Start of DATA FOR THIS TASK

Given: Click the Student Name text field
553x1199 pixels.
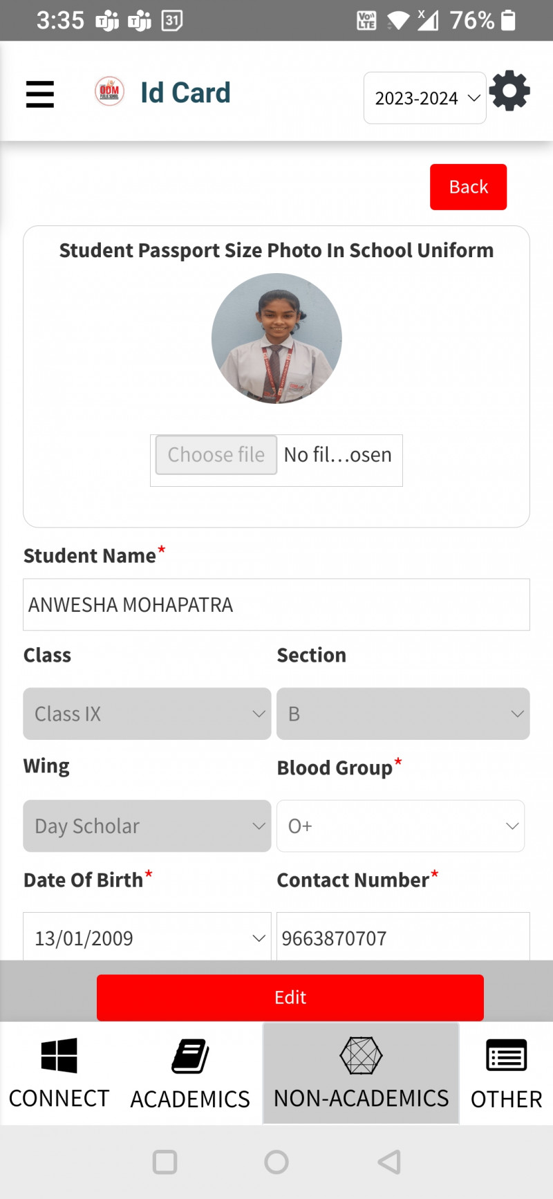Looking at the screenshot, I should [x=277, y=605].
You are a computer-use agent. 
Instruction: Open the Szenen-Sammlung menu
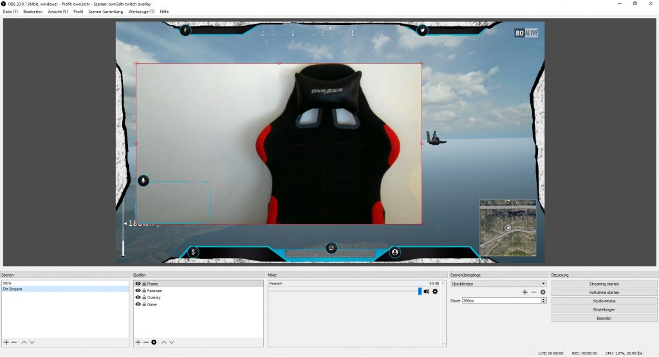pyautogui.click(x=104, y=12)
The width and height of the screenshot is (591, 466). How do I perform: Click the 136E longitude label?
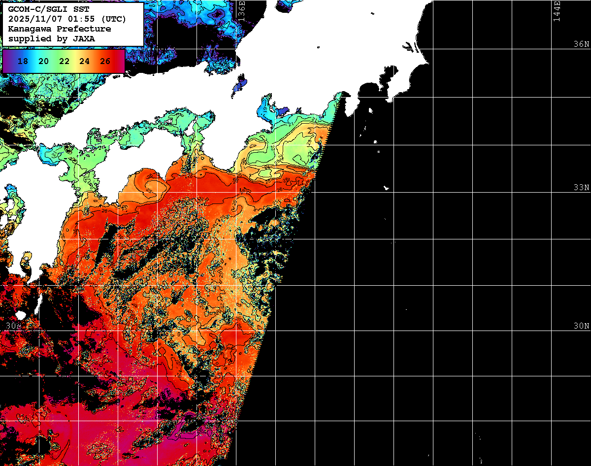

End of DATA FOR THIS TASK

Restate the records above word for word. Skip every picture.

OUTPUT OF THE TASK>
Given: Click the Student Name text field
553x1199 pixels.
Looking at the screenshot, I should [x=277, y=605].
You are a computer-use agent. 
Instruction: Open the Szenen-Sammlung menu
pyautogui.click(x=104, y=12)
The width and height of the screenshot is (591, 466). How do I perform: Click the 136E longitude label?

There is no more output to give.